Birdlife is abundant around most lakes and streams. Take in the beauty and diversity of these flying/swimming/wading creatures, but take time, too, to note their activity.
As noted earlier, circling gulls usually indicate the presence of baitfish and larger fish forcing them to the surface. But many fishermen regard the presence of loons as a more reliable indicator of nearby fish.
Redwing blackbirds love "edge" areas. You can see them often around emergent shoreline vegetation. One prominent bass pro recently credited a major tournament win to recognizing the presence of these distinctive and highly territorial birds.
Think of herons and egrets as fellow fishermen. They wade carefully in shallow areas fish are likely to inhabit. Eagles and osprey can capture fairly large fish in their talons sweeping down on an unsuspecting fish swimming near the surface. Pelicans, along with other species, plunge head-first to capture fish that may be several feet below the surface. To witness such activity is always a treat - as well as proof of fish presence!
Good fishermen are always alert to weather conditions and impending weather changes. Invariably, they relate changes like cold fronts and heavy rains to how they affect fish activity. They view an approaching weather system as a signal that a change in fish location and behavior is at hand and alter their tactics accordingly.
Bluebird skies following a cold front make us all feel like enjoying the outdoors, but often such conditions make for tough fishing. Periods of stable weather with a hazy build-up of cloud cover generally provide better conditions for fish and fishing success. Don't shy from overcast days or even a gentle rain. Some of the best catches come under such conditions.
Nature on the move
A general increase in animal activity on land and around the water's edge often corresponds to an increase in fish activity as well. Look for signs of frog and turtle movement, of baitfish dimpling the surface, and, of course, those heart-stopping swirls of predator activity around your boat or dock.

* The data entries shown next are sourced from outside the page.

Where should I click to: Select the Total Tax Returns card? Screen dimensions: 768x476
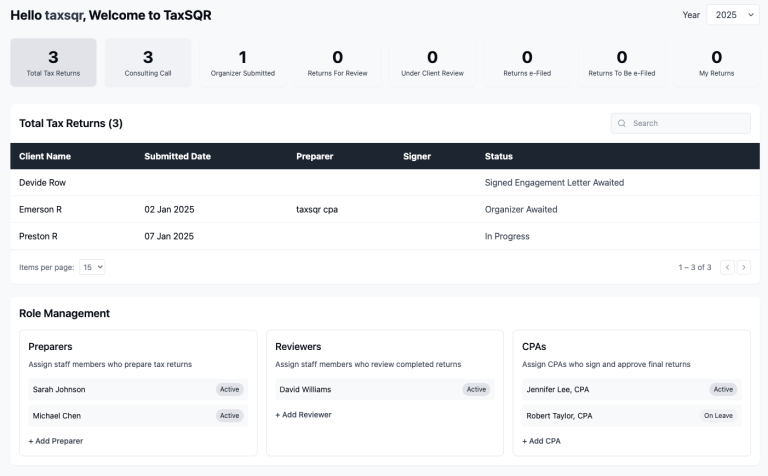pos(53,62)
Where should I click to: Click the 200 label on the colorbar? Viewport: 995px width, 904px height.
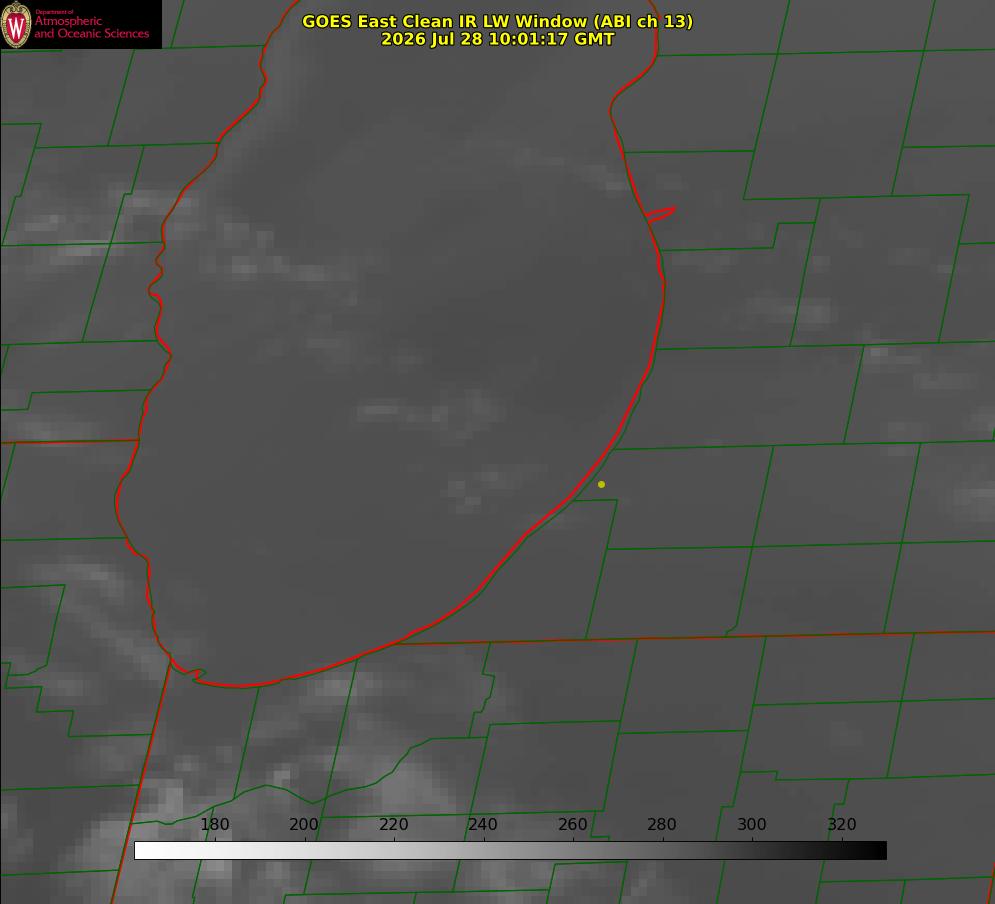(x=304, y=824)
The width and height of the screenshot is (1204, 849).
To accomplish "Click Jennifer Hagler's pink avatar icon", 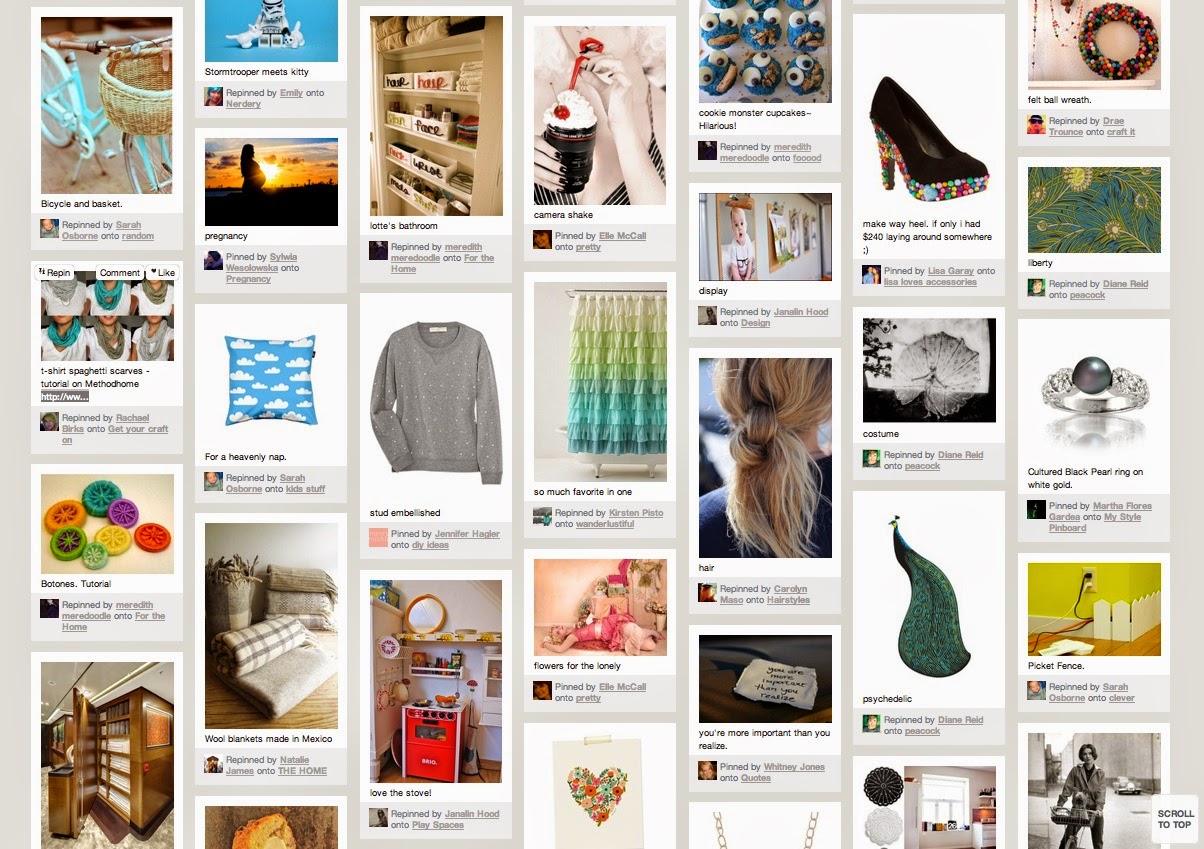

Of course, successful fishing and nature watching require that you blend into the natural environment. Move quietly and with stealth as you walk the bank, wade a stream or fish from a boat. You will see more - and catch more, too!
As useful as some of these clues can be to your fishing success, sharing these observations with friends and newcomers to fishing adds a dimension to fishing that hearkens back to the educations our primitive ancestors handed down to their offspring and members of their clan - the kind of knowledge upon which individual and group survival once relied!
Learn to enjoy and profit from every on-the-water experience. Convert your understanding into more productive time on the water. Immerse yourself n the world around you and recognize that you are an equally wondrous element in that world -- and steward to it!